Dirac Impurity in a Luttinger liquid

TL;DR

This paper investigates how a quantum impurity interacts with a 1D superfluid described by Luttinger liquid theory, revealing two distinct dynamical regimes and potential experimental implications.

Contribution

It introduces a linked cluster expansion approach to analyze impurity dynamics in a Luttinger liquid, identifying quasiparticle and orthogonality catastrophe regimes.

Findings

Identification of quasiparticle regime with finite impurity lifetime

Discovery of infrared-dominated regime with orthogonality catastrophe

Potential experimental signatures in cold atom systems

Abstract

We consider a linearly-dispersing quantum impurity interacting through a contact density-density term with a one-dimensional (1D) superfluid described by the Tomonaga-Luttinger liquid theory.
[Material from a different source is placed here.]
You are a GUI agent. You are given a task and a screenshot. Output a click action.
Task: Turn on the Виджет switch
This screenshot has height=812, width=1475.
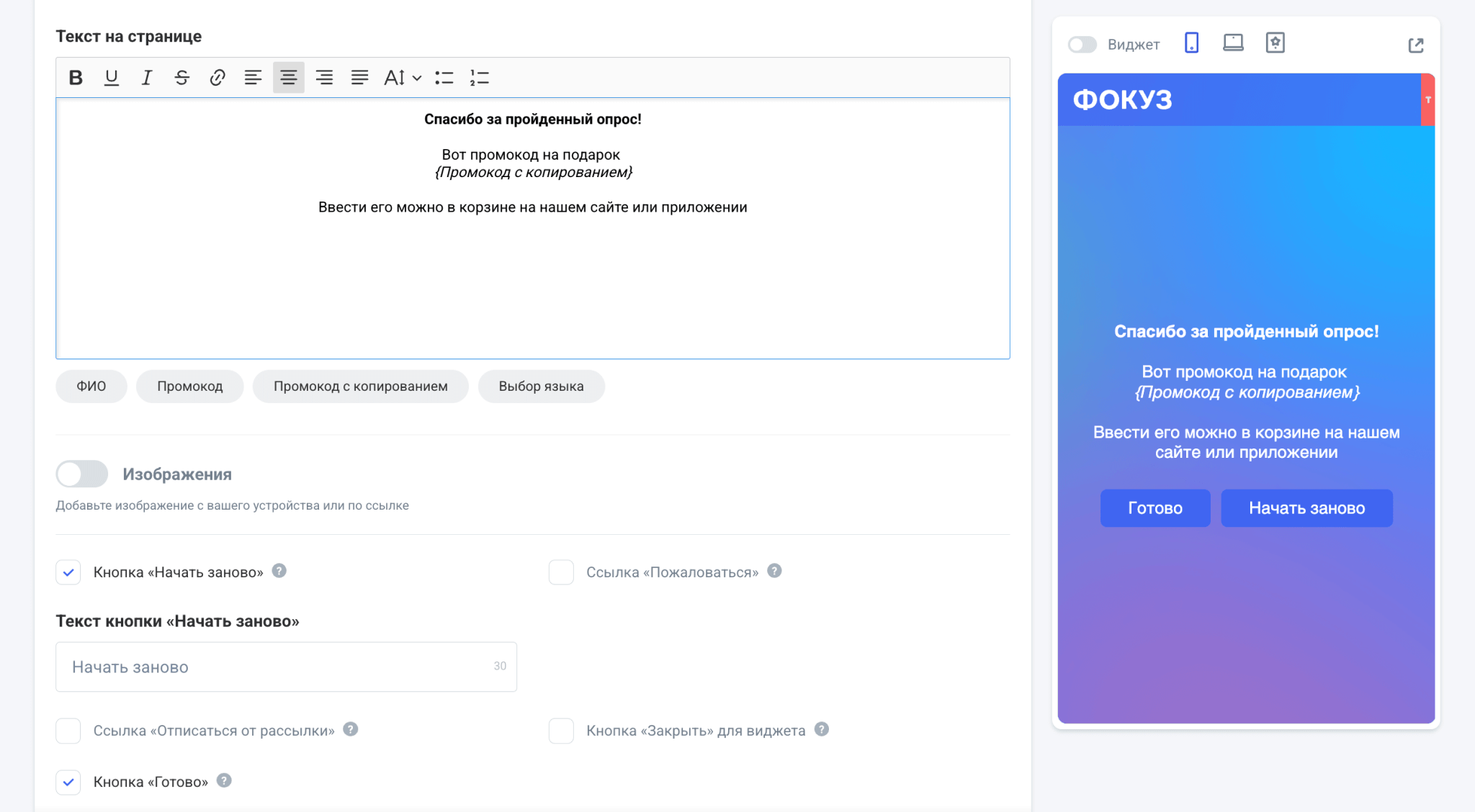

Using a linked cluster expansion we characterize the impurity dynamics by calculating approximate expressions for the single-particle Green's function and for the time evolution of the density profile. We show the existence of two different dynamical regimes: (i) a $\textit{quasiparticle}$ regime, dominated by the presence of a finite lifetime for the host impurity, and (ii) an $\textit{infrared-dominated}$ regime, where the impurity causes a Anderson's orthogonality catastrophe of the 1D bath. We discuss the possible experimental consequences of these findings for cold atoms experiments.